If it's a _regular_ octahedron, then you can divide it into two
pyramids, where each pyramid will have all its edge lengths the same.
Does that make sense?

So, you have a regular pyramid with all edges of length L, and you
want to find the volume.  To use the formula

L^2 h
V = -----
3

you need to find the height.  To find the height, you'll need to use
the Pythagorean theorem.  To use the Pythagorean theorem, you need to
have a right triangle where you know two of the sides.

Here is such a triangle:  One vertex, A, is at a base corner of the
pyramid.  A second vertex, B, is at the apex of the pyramid.  The
third vertex, C, is at the center of the base.

You know that AB is just the length of an edge, which is L.  BC is
what you're trying to find.  So you need to know AC, the distance from
a corner of the base to the center of the base.

L
A-----------+
| .         |
|   .       |
|     C     |
L |           |
|           |
+-----------+

How do you find this?  You use the Pythagorean theorem again!

As you move on in math, you're going to stop seeing problems where you
can just whip out a formula, fill in the values, and get the answer.
More and more, you're going to see problems that you'll have to reduce
to smaller and smaller problems, get the answers to the smaller
problems, and put them back together to get the final answer you're
looking for.

In this case, the first thing we do is break the problem,

What is the volume of an octahedron...?

into the smaller problem,

The volume of an octahedron is twice the volume of
a corresponding pyramid.

So what is the volume of one of the pyramids?

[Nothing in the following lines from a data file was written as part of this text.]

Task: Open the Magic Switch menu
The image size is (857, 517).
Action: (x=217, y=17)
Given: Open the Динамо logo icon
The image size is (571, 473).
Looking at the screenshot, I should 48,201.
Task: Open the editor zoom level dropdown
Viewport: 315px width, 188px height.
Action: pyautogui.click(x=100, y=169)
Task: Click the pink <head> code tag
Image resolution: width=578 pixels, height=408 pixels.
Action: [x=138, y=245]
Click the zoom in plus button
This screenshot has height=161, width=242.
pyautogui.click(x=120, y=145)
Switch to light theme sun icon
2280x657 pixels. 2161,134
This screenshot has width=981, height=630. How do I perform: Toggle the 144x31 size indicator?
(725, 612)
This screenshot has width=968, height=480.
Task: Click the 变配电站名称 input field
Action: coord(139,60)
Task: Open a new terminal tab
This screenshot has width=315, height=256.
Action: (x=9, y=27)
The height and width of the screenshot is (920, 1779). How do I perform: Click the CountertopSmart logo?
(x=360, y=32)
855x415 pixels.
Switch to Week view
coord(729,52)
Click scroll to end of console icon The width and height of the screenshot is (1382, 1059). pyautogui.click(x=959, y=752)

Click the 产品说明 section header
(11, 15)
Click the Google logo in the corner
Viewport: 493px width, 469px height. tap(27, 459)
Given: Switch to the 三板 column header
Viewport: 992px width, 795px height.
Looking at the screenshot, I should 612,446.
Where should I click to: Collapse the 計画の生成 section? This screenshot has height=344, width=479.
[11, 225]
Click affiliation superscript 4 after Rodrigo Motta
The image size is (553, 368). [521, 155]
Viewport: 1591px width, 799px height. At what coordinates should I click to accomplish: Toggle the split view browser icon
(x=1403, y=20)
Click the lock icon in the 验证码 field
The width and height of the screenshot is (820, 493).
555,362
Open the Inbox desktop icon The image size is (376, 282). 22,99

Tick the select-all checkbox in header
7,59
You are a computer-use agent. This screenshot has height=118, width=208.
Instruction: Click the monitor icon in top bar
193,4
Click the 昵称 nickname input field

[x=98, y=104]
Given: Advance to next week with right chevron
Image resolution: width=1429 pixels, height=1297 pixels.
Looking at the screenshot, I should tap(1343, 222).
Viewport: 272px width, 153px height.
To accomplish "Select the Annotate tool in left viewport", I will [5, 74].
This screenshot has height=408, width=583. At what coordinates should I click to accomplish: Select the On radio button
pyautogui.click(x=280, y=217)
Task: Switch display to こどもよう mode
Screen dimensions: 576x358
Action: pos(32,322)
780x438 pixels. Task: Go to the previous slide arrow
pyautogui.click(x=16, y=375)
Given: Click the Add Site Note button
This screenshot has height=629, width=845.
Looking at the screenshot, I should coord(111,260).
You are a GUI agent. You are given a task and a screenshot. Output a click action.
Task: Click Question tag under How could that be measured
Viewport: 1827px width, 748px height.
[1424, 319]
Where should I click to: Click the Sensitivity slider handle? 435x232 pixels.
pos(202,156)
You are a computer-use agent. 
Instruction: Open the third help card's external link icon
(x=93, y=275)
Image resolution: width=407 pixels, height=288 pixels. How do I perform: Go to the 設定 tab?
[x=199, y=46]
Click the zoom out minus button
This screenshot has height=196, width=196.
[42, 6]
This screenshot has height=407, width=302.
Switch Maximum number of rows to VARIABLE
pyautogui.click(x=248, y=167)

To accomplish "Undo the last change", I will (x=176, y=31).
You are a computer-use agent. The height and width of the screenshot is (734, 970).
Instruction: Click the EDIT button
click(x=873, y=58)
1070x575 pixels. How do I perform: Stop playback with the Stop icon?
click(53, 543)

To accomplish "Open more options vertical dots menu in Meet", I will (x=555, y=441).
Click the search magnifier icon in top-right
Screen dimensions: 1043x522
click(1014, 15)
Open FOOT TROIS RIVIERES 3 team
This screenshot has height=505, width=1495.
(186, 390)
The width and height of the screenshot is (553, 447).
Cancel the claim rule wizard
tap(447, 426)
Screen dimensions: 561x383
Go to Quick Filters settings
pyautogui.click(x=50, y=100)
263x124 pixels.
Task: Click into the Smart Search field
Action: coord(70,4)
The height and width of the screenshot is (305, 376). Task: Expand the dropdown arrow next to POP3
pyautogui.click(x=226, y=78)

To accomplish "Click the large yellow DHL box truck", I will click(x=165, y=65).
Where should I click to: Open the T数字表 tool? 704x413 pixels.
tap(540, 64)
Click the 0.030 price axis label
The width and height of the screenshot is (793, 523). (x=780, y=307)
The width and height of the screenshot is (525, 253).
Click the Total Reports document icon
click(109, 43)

For this, we have a formula:

L^2 h
V = -----
3

but to _use_ the formula, we need to know the height.  So we have to
find the height.  If we knew the distance from a corner to the center,
we could find the height.  So now we have to find the distance from
the corner to the center.

And then we can just unwind it all:

Using the distance from the corner to the center, we
can find the height.

Using the height, we can find the volume of the pyramid.

Using the volume of the pyramid, we can find the volume
of the octahedron.

In this case, we had a formula that we could use for the volume of the
pyramid.  In many cases, there won't be any such formula.  You'll have
to take a detour and invent one for yourself--inventing the formula
will be one of your sub-problems, and that will break into
sub-problems, which will break into more sub-problems, and so on.

This kind of problem reduction, by the way, is the MAIN skill that
you're supposed to be learning in your math classes.  All the earlier
stuff about learning to multiply and divide, and then using variables,
and so on, is just preparation for this kind of problem-solving.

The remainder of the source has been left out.